## What is required
Continue the piece below on the marketing campaign for The Toxic Avenger reboot, picking up right after its last sentence.
━━ Excerpted text ━━
A reboot of The Toxic Avenger starring Peter Dinklage and Kevin Bacon is receiving a major promotional push tied to a charitable effort. Cineverse partnered with the nonprofit Undue Medical Debt to eliminate at least $5 million in medical debt for families, with an additional $1 million to be cleared for every additional million the film earns. Earlier promotions included collaborations with Liquid Death and the reintroduction of Moviefone's phone line. Marketing planners initially considered a stunt involving dancing janitors, but the team pivoted to a debt-relief initiative after a colleague suggested doing something beneficial for people.
The Toxic Avenger, the schlocktacular splatterfest from the 1980s, is slashing its way out of video store purgatory this week, with a reboot starring Peter Dinklage and Kevin Bacon-and an innovative marketing campaign. Hybrid studio-distributor Cineverse is hyping the film by working with the nonprofit Undue Medical Debt to wipe out at least $5 million in debt for families struggling to pay their medical bills. (The grand total may end up being much more as another $1 million in debt will be shredded for every million that Toxie takes in from theaters.)
━━━
━━ Given entries ━━
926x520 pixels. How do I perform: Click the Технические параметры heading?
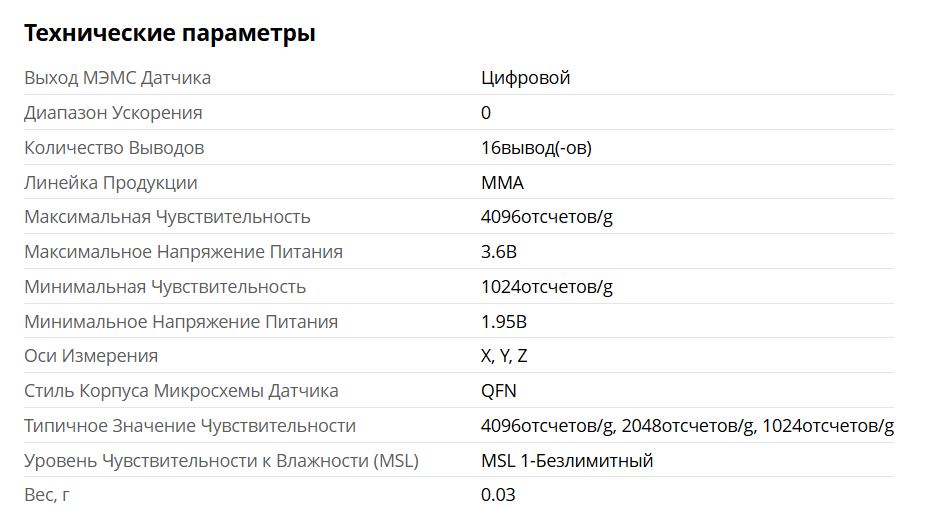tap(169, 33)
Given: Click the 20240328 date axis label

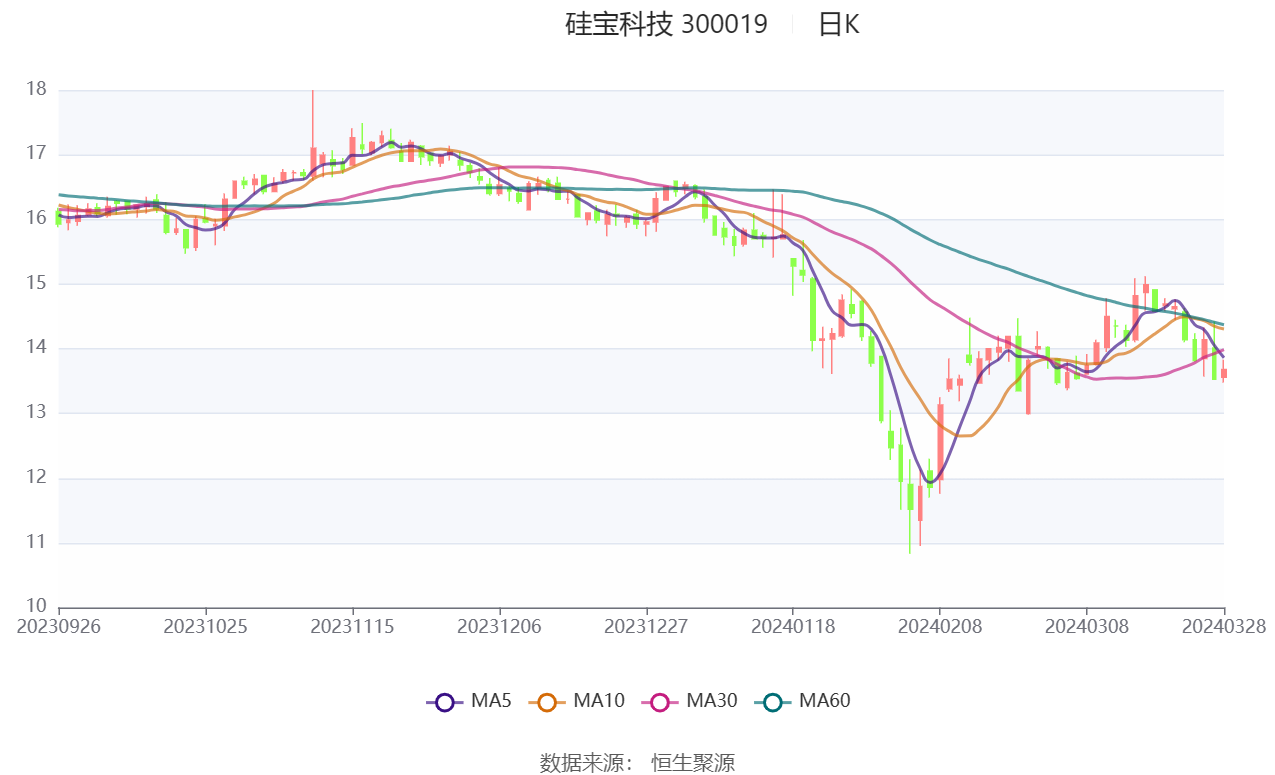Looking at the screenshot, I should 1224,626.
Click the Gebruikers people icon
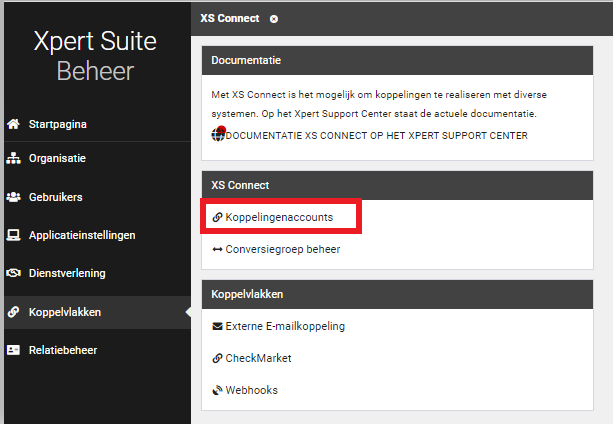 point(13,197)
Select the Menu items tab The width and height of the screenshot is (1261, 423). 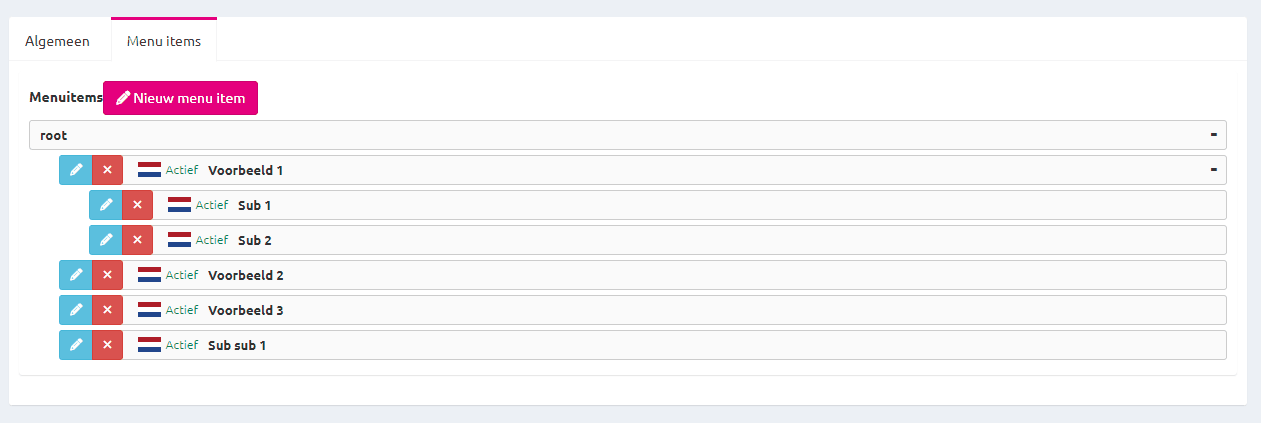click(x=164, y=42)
━━━
## Answer to the exercise
However, when the time came to put together the final push in the days before the movie's August 29 release date, Cineverse's marketing team had originally considered moving in a much different direction than where they ended up. "We were brainstorming stunts and I was leaning toward what we were calling a 'mop flash' with dancing janitors," Lauren McCarthy, SVP of marketing at Cineverse, tells Fast Company. That concept was rooted in the fact that Dinklage's titular character starts the movie working as a janitor. (The original 1984 film, from unapologetically trashy studio Troma, also centered around a custodian.) While flash mobs have previously helped promote movies like 2018's Mamma Mia: Here We Go Again -and while it's quite easy to imagine gyrating janitors making some kind of a splash online-the idea met with a bit of hesitancy in the room. "Someone on my very smart team said, 'Um, let's maybe do something good for the world instead,'" McCarthy recalls. "And when this idea came up, we pivoted right away."